Ayush Tiwari

01 · The story

About Me

I've spent the last ten years in the space between application code and production, the messy, interesting place where deployments either feel invisible or keep you up at night.

I got into DevOps and platform engineering because I liked making that gap smaller. Fewer manual steps. Fewer surprises on release day. More time for teams to focus on what they're actually building. That instinct, to make things reliable and repeatable, still drives most of what I do.

A lot of my work has started with pipelines. Not because CI/CD is glamorous, but because it's where trust gets built. I've designed application and infrastructure pipelines across Jenkins, GitHub Actions, ArgoCD, and Terraform, from designing environments for Python and Node services to full AWS environments provisioned as code. When a team believes in their path to production, they ship with confidence. That's the bar I hold myself to.

At enterprise scale, Kubernetes stops being a single cluster and becomes a shared foundation: many teams, many tenants, one platform. I've designed and operated multi-tenant EKS environments with proper isolation, RBAC, and guardrails across hundreds of clusters. The hard part isn't the manifests. It's making the platform feel safe and predictable for everyone on it, including whoever is on-call at 2 a.m.

That experience led me to internal developer platforms. I led the architecture of an IDP that moved teams off brittle VM workflows onto Kubernetes, with self-service for developers and consistent standards for the organization. Reusable Terraform modules, GitOps with ArgoCD, sensible paths for Python and Node applications. The goal was straightforward: make the right thing the easy thing.

Cloud cost is where good engineering meets real business impact. I've optimized over $250K in lifetime cloud spend through right-sizing, event-driven automation, and treating cost as a metric you watch, not a surprise you explain. Reliability and efficiency usually turn out to be the same conversation.

None of it holds together without observability and governance. I've built monitoring stacks with Prometheus, Grafana, Loki, and Datadog, and embedded security and compliance checks into CI/CD so problems surface early, not in production.
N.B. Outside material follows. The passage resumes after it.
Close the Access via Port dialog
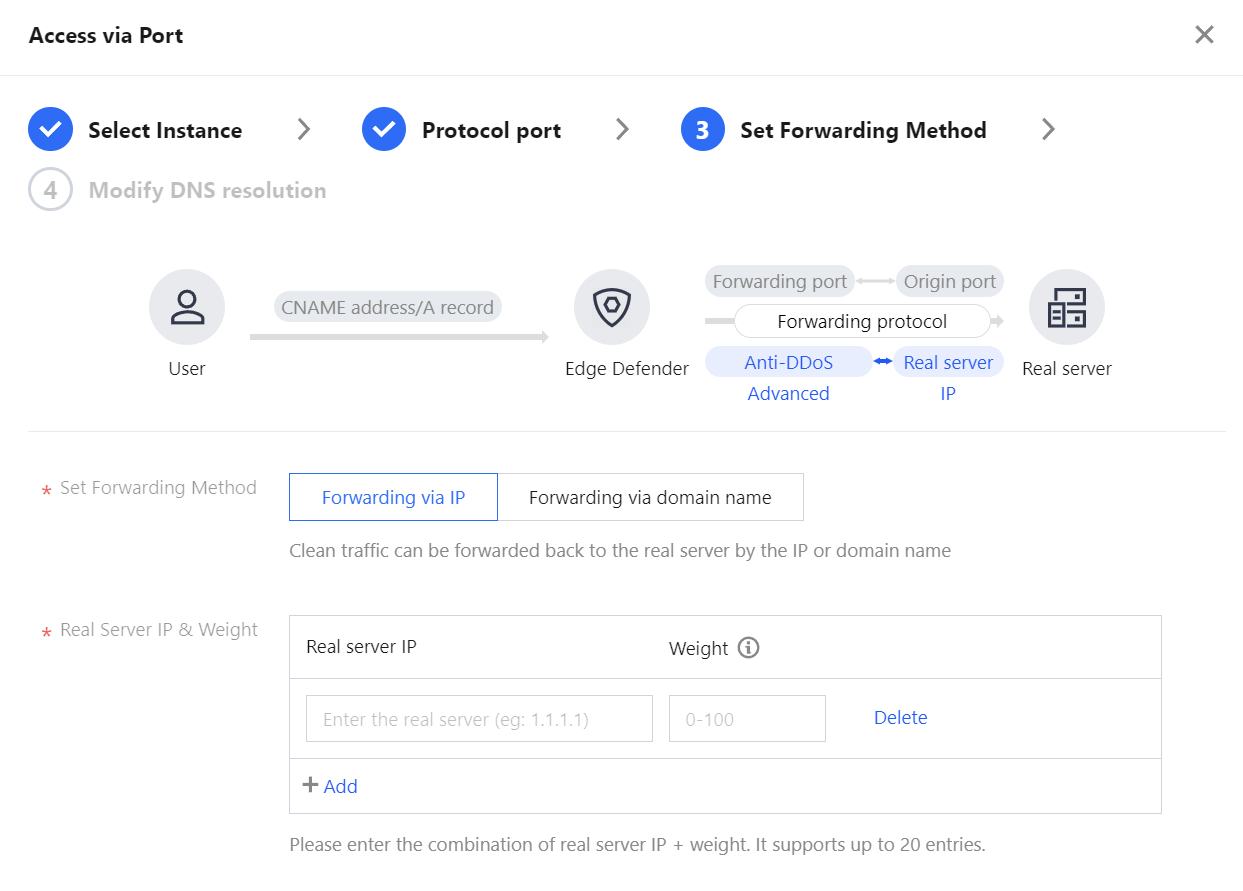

A platform that runs fast but fails quietly isn't a platform I'd want to operate.

If you're reading this, you're probably deciding whether we'd work well together. I care about that. I enjoy mentoring engineers, partnering with product teams, and solving problems that sit at the intersection of people and infrastructure. However you found your way here, whether hiring, collaborating, or just curious, I'm glad you stopped by.

02 · Work

Key Projects

Implementation stories from platforms I have built and operated. Scroll the rail and open a case study for architecture detail.

Scroll horizontally to browse projects, then click a tile to open the case study.

03 · Career

Work Experience

Maturing in-house EKS and OpenShift platforms, expanding into SRE ownership, and bringing Kubernetes-native infrastructure management and AI-assisted automation to enterprise cloud operations.

Maturing in-house EKS and OpenShift platforms to improve reliability and keep uptime stable through maintenance windows, not just during steady state.
Driving adoption of Crossplane for a Kubernetes-native approach to cloud infrastructure, with continuous reconciliation that keeps resource state aligned and drift close to zero.
Took on additional SRE responsibilities to deepen platform knowledge from an operational lens: incident response, reliability patterns, and how platforms behave under real production load.
Expanding the automation footprint by applying AI tooling to repetitive platform tasks, reducing manual hours on work that should not need a human every time.
Building a framework to correlate signals across monitoring and observability tools, shortening the path from alert to root cause during incident troubleshooting.
Working on GPU workload and cost optimization strategies so accelerated compute is allocated based on actual demand, not oversized standing reservations.
Exploring AWS Bedrock AgentCore for platform engineering use cases, including intelligent runbook assistance and faster operational decision-making at scale.

Focused on cloud cost optimization, Terraform platform improvements, and operational readiness for a GenAI MVP on AWS.

Cut cloud spend by roughly 30% through right-sizing and event-driven automation, improving utilization without trading away uptime.
Refactored Terraform modules for reuse and consistency so infrastructure changes moved faster across teams.
Helped shape a GenAI MVP on AWS with Well-Architected patterns built in for multi-tenancy, scale, and data isolation.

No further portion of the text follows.